■ EXCERPTED PASSAGE:
# Yard Guard



## midnightpoet (Jun 27, 2014)

Yard Guard


Butch was a boxer mix, with hair the color of butter, a slobbery jaw and a bowlegged, ungainly walk.  He had appeared at our back gate one day and we took him in, despite already having other dogs and two cats.  We had recently sold our house in a suburb and moved into the inner city, where my wife’s parents lived.  Her mother, Leatrice, had a heart condition, and my wife, who had her own health problems, needed to take care of her. We converted the garage into an apartment for them. They had recently lost their own dog, a beloved poodle.  When Butch showed up looking sad and bedraggled, she couldn’t help herself. 


Leatrice, realizing our financial straights, managed to find a neighbor who was willing to take the dog in; however, a few months later, they left town, leaving Butch in their backyard.  It was a good thing she didn’t catch them, she would have told them a thing or two.  At five-foot-two, weighing little more than Butch himself, she would have been a formidable foe.  Of course, we took him in.  We would just have to make do.


Surprisingly, he fit in with the rest of our brood, although at first we believe he thought our dachshund, Gretchen, was some kind of large rat.   He eventually got used to her.  Our backyard was full of  forty-foot tall native pecans, and squirrels abounded.  Butch kept them on the run.  He was really the yard guard. Night and day he patrolled the yard, and woe to the person who got too close to the fence.  He got along with the whole family, including my ten year old son, who like most boys was into trouble and rarely still.


Butch adjusted the next few weeks, getting regular meals and lots of attention. We kept him outside except on the coldest days, and he made the yard his own.  The main house was separated from the garage by a open breezeway, and he would often lay there, keeping an eye on neighborhood happenings. One time my wife was in the backyard when a meter reader, apparently unable to read the meter with her little spyglass, jumped the fence.  She didn’t stay long.  Butch ran across the yard in a couple of bounds, nipping at her heels as she escaped.

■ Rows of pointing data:
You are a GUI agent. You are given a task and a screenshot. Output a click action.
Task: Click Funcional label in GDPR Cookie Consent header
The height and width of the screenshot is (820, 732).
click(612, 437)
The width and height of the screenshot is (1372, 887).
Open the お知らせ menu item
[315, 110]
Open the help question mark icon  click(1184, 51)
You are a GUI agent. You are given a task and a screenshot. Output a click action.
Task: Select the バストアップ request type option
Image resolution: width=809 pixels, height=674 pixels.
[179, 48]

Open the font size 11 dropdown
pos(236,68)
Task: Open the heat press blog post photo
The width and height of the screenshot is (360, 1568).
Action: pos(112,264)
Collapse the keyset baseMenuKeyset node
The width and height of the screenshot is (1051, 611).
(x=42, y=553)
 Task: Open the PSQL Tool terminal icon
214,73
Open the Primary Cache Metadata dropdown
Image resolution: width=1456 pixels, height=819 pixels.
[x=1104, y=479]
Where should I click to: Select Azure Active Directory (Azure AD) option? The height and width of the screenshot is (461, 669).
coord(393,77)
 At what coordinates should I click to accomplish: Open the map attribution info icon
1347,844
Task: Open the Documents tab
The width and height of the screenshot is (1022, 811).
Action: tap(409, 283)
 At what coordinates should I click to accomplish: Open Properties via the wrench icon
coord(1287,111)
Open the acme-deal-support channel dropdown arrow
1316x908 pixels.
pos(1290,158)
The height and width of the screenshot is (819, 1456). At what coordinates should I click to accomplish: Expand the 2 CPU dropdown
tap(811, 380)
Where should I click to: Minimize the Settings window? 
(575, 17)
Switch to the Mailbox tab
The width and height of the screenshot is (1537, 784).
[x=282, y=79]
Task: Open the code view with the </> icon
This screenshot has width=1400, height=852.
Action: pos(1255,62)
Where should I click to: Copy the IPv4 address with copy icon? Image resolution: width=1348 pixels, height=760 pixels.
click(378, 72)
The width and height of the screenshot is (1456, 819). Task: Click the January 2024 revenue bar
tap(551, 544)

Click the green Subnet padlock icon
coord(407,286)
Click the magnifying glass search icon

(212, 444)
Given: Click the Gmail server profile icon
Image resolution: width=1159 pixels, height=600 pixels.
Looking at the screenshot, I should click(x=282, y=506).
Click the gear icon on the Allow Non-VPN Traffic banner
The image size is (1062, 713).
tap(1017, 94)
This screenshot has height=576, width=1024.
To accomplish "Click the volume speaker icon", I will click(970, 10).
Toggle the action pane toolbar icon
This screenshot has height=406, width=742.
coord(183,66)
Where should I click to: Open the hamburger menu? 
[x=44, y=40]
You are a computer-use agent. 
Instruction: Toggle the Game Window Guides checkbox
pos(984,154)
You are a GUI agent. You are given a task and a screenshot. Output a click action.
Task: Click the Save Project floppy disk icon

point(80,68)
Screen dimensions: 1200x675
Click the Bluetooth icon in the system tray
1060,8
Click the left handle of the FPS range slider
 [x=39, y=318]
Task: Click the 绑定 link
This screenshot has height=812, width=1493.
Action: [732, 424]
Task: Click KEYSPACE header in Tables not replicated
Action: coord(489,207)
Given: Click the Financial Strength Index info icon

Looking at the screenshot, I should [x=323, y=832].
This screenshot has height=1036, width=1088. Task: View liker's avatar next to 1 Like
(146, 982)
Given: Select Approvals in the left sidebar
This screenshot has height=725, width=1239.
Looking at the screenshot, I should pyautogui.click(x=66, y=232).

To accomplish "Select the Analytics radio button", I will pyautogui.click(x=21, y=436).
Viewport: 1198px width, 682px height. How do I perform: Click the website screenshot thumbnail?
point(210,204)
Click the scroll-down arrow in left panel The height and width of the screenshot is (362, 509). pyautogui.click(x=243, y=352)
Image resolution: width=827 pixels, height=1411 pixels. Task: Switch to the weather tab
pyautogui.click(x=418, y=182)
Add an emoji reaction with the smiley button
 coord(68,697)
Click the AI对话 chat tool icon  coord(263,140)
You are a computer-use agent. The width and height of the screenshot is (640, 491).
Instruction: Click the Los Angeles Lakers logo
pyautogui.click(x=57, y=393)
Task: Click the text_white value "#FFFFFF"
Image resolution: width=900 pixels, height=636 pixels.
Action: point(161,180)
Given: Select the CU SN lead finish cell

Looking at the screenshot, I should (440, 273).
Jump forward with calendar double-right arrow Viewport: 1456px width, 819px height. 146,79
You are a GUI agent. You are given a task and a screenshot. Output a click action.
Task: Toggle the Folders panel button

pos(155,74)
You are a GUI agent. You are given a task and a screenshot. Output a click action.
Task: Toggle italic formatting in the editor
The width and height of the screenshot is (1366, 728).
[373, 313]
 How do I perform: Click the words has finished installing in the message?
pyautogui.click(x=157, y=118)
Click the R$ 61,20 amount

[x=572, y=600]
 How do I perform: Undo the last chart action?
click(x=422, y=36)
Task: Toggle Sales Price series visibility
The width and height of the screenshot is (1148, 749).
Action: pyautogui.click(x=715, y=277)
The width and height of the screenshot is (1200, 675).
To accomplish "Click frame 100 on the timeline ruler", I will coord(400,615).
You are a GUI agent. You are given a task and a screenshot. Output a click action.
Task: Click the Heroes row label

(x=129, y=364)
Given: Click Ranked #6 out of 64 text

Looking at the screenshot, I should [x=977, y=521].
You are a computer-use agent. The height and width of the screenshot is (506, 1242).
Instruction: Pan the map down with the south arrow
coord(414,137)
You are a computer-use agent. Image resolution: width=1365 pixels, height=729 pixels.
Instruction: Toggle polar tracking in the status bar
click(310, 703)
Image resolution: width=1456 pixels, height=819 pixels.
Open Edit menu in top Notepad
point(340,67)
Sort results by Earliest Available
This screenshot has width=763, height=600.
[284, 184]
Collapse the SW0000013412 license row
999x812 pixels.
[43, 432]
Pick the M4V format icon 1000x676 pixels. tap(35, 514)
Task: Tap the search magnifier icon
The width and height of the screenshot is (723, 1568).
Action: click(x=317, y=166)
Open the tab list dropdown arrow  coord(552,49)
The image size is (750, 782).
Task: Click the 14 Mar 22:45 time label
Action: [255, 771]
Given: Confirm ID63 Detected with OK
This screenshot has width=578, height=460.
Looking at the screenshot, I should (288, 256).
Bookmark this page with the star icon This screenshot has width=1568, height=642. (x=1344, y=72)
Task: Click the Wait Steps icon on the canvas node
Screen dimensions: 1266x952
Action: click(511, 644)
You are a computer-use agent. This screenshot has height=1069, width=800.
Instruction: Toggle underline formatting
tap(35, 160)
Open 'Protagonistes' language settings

■ WHAT TO DO:
(A) In the Yard Guard story, what kind of trees filled the backyard?
(B) Revise the part of the Yard Guard story that opens with the words "Butch adjusted the" and closes with "as she escaped.", putting "walkway" in place of "breezeway".

■ SOLUTIONS FOR EACH TASK:
(A) Forty-foot tall native pecans.

(B)
Butch adjusted the next few weeks, getting regular meals and lots of attention. We kept him outside except on the coldest days, and he made the yard his own.  The main house was separated from the garage by a open walkway, and he would often lay there, keeping an eye on neighborhood happenings. One time my wife was in the backyard when a meter reader, apparently unable to read the meter with her little spyglass, jumped the fence.  She didn’t stay long.  Butch ran across the yard in a couple of bounds, nipping at her heels as she escaped.